Set down exactly the lines in the records below that run from the line with "Expand the dialog" to the line with "Where should I click to: Expand", inclusive, and nothing more.

"""

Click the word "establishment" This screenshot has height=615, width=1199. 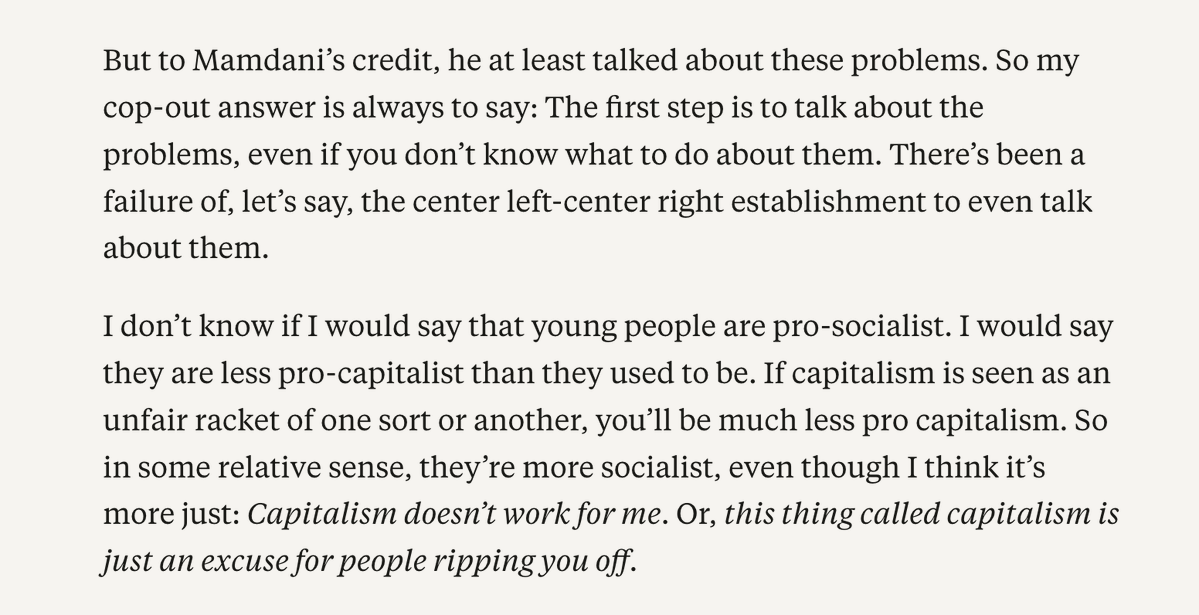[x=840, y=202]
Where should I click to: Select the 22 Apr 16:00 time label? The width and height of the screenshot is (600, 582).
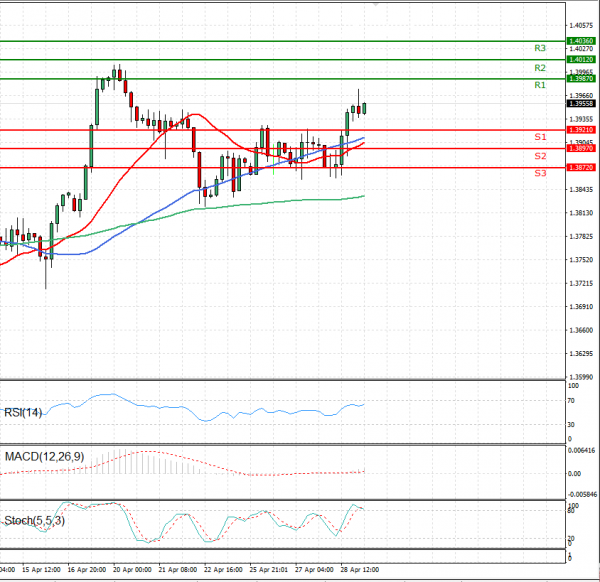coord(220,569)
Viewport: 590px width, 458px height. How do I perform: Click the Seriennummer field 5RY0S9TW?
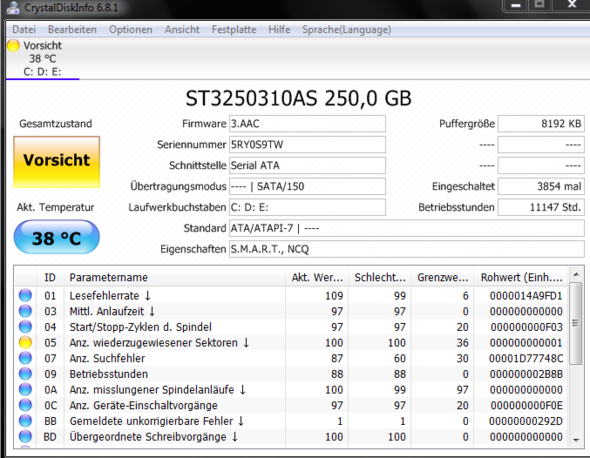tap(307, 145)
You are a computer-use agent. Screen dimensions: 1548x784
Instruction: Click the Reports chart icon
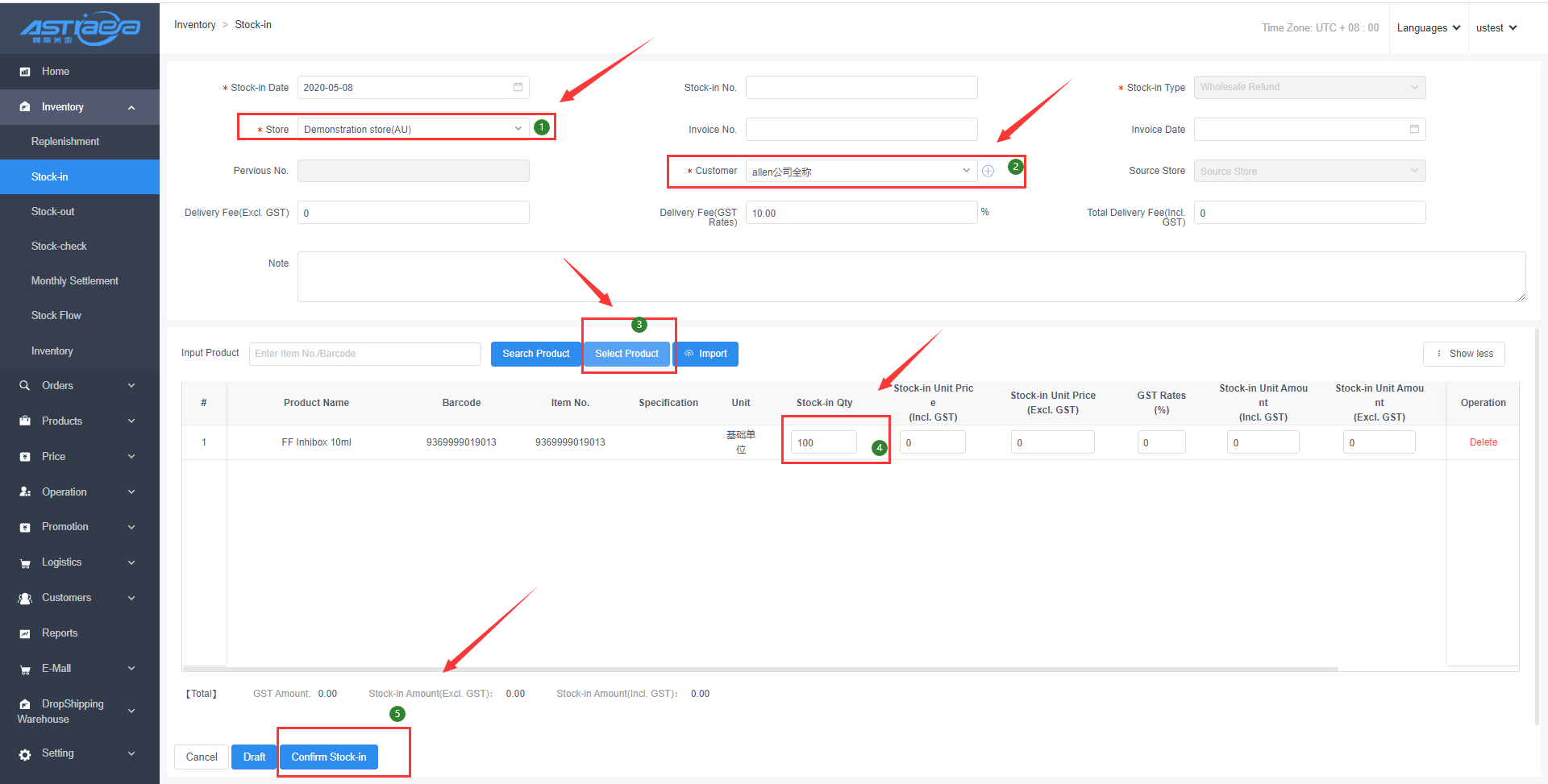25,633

"""
"""

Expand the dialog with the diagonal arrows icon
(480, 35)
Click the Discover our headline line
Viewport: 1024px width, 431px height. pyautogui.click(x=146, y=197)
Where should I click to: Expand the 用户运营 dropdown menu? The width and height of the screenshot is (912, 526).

"""
"""

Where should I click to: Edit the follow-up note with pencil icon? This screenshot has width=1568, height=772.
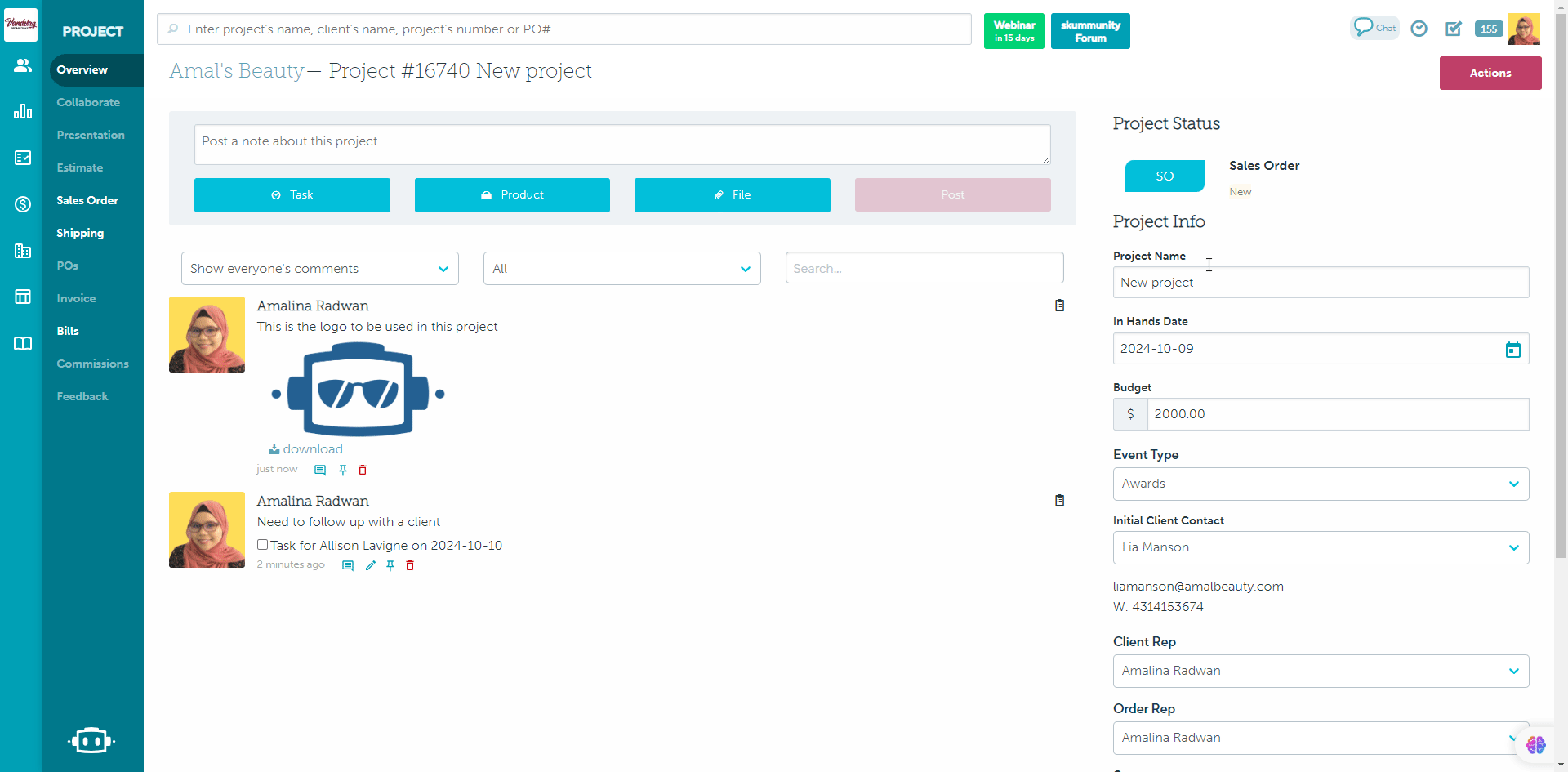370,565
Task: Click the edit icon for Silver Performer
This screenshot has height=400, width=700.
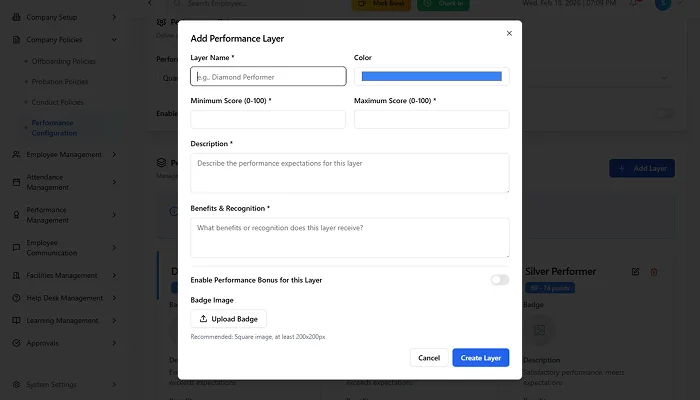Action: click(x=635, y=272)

"""

### The answer
Expand the dialog with the diagonal arrows icon
(480, 35)
Click the Discover our headline line
Viewport: 1024px width, 431px height. pyautogui.click(x=146, y=197)
Where should I click to: Expand the 用户运营 dropdown menu? The width and height of the screenshot is (912, 526).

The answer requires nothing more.